Whales weren’t always the giants of the sea that we know today – their ancestors plodded around on land before taking to a more aquatic lifestyle. Now a team of palaeontologists has uncovered the fossil bones of a strange new “missing link” whale species, which had four legs and was amphibious.

Named Peregocetus pacificus, the whale species was dated to about 42.6 million years ago, during the middle Eocene epoch. Measuring 4 m (13 ft) long, its four legs, tail and snout make it look more like an otter than a whale.

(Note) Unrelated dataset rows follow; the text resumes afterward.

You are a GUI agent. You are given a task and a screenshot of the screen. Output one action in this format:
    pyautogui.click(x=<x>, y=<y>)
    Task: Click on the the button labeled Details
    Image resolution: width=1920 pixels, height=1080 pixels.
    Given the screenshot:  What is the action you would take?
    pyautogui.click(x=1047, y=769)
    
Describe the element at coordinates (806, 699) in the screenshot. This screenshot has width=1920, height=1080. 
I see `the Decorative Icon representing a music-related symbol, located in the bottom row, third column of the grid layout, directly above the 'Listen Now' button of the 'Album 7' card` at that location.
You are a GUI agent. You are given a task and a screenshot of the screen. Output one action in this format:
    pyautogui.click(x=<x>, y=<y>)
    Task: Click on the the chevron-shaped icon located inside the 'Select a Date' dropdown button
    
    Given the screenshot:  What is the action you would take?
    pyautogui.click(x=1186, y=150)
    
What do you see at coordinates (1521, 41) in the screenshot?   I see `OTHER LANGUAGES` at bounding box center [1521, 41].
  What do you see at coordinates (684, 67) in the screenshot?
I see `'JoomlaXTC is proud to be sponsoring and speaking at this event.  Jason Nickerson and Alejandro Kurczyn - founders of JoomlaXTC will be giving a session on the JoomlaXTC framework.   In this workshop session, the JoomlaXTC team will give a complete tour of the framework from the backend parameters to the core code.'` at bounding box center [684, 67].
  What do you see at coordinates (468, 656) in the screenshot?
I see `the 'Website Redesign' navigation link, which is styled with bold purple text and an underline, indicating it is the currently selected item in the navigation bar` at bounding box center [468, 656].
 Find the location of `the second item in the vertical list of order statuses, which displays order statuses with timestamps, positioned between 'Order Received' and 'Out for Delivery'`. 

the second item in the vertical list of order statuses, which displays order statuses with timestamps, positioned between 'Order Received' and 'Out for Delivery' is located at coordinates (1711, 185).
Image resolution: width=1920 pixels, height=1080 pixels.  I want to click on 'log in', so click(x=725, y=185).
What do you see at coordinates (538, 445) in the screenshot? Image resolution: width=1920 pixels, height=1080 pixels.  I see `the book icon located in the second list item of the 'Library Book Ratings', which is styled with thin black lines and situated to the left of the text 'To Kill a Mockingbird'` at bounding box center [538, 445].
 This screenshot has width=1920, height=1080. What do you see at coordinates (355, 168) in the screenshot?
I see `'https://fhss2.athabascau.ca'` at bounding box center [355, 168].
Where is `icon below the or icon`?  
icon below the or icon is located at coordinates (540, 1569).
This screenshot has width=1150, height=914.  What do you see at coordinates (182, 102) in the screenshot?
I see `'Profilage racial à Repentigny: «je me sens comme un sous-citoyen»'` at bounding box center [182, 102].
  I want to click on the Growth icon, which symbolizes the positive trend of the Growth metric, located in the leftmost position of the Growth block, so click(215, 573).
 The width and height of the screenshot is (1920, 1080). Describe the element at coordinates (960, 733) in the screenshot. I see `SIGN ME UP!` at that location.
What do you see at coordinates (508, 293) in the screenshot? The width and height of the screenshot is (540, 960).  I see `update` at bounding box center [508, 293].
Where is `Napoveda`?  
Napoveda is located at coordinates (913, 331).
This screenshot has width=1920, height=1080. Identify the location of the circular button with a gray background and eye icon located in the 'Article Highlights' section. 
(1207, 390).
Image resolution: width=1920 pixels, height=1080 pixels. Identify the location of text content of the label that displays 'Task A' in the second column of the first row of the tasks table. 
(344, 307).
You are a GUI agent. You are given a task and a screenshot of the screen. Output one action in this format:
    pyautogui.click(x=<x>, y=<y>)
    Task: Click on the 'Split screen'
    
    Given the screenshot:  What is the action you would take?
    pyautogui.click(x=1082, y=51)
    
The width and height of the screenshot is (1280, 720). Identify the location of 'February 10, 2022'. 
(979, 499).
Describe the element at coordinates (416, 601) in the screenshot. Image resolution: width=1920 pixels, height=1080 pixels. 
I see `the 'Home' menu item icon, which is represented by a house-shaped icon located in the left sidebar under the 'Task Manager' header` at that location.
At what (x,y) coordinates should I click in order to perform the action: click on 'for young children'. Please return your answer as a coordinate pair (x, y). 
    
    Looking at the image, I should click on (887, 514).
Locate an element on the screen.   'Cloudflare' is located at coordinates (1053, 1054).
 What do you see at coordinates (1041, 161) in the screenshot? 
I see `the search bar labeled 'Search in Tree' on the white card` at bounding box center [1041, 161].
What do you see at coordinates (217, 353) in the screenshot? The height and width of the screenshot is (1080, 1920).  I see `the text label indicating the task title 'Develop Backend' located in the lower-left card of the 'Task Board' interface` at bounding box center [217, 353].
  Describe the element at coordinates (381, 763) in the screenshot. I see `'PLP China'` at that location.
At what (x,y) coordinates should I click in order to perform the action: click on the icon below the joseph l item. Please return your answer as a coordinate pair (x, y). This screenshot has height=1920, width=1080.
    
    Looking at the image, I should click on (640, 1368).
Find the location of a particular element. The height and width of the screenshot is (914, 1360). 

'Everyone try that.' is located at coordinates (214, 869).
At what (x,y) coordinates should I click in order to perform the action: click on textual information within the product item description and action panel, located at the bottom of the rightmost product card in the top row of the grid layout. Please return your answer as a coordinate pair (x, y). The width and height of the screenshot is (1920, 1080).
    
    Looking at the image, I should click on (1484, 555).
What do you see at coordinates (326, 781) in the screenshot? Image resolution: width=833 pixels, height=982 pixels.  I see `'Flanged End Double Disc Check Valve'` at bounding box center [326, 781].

The creature was clearly just as comfortable on dry land as it was in the water. The team discovered tiny hooves on the tips of its toes – a holdover from its land-dwelling ancestors, which also gave rise to animals like camels and pigs. But they also found clues that indicated those toes were webbed, helping Peregocetus swim. The structures of the vertebrae in its tail, similar to those in beavers and otters, also suggested that its tail played a key role in swimming.

The reconstructed skeleton of Peregocetus showed that it was at home on land and in water

Although Peregocetus isn’t the first four-limbed amphibious whale species to be discovered, it does help plug a big hole in the origin story of whales. It’s long been thought that these amphibious whales originated somewhere around southern Asia more than 50 million years ago, before making their way westward to Africa, then the Americas.

This discovery fits into that narrative nicely. These bones were found in southern Peru, in a coastal desert region named Playa Media Luna, indicating they’d reached South America 42.6 million years ago. After that, it’s believed they migrated up to North America.

The Peregocetus pacificus bones discovered in Peru
The Peregocetus pacificus bones discovered in Peru (Credit: G. Bianuc

“This is the first indisputable record of a quadrupedal whale skeleton for the whole Pacific Ocean, probably the oldest for the Americas, and the most complete outside India and Pakistan,” says Olivier Lambert, corresponding author of the study. “We will keep searching in localities with layers as ancient, and even more ancient, than the ones of Playa Media Luna, so older amphibious cetaceans may be discovered in the future.”

The research was published in the journal Current Biology.